# Yay for snow days!



## Unosmom (May 3, 2009)

First snow of the season, so pretty out, unfortunately it wont last. I'm suprised I only ran into couple people walking outside, people here are paranoid when little snow falls, even though the roads were clear.


----------



## Unosmom (May 3, 2009)




----------



## Unosmom (May 3, 2009)




----------



## Unosmom (May 3, 2009)




----------



## Unosmom (May 3, 2009)




----------



## jdatwood (Apr 13, 2009)

Great pics! Sure would be nice if we could get some snow here in Denver


----------



## Mia (Oct 4, 2010)

Awesome Pictures!!!


----------



## MollyWoppy (Mar 19, 2010)

Great photo's. Gosh, it looks sooo cold, but sooo beautiful.

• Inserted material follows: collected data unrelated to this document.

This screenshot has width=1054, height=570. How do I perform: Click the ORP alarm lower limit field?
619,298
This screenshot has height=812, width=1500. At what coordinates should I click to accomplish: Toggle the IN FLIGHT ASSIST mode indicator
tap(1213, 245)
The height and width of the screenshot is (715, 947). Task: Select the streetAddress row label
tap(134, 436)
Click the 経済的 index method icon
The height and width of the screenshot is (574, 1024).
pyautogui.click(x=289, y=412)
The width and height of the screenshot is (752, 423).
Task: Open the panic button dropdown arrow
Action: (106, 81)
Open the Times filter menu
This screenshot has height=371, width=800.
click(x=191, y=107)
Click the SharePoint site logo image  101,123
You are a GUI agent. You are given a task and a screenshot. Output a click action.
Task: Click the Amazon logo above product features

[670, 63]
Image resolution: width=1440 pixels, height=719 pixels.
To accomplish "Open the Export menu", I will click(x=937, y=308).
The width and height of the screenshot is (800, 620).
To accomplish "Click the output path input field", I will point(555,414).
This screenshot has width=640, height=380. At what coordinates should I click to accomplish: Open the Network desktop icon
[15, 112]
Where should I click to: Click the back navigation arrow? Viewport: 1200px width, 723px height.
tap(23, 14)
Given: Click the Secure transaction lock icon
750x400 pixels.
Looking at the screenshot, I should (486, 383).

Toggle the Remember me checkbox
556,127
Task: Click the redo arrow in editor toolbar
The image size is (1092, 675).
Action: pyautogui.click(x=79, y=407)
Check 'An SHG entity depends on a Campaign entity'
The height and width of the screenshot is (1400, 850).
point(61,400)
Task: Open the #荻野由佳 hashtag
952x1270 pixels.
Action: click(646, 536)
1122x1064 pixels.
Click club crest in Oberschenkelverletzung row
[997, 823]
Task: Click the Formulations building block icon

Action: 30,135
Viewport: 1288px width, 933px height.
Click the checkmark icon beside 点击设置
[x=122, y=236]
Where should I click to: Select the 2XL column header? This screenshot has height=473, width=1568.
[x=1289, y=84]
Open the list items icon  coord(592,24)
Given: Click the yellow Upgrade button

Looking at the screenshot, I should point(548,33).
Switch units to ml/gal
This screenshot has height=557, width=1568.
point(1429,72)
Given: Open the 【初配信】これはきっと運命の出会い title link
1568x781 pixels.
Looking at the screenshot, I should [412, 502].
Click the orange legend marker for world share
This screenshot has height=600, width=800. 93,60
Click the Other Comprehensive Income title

You know, does Uno ever take a bad photo?


----------



## Unosmom (May 3, 2009)

Thanks 

No, I dont think theres ever a bad photo of Uno, I wish I was as photogenic:wink:
it actually wasnt very cold at all, maybe 35, just looks like it because of the overcast.


----------



## Ania's Mommy (Feb 8, 2009)

Great pics! Uno is so stinkin' handsome. What an idyllic little walk you went on!


----------



## Guest (Dec 28, 2010)

As always, I can expect nothing but gorgeous pics when Unosmom is behind the camera!


----------



## Khan (Jan 17, 2010)

A friend of mine has a Weim also. What kind of coat is that? It looks like it covers the underneath really well!

Thanks for the info
G & K


----------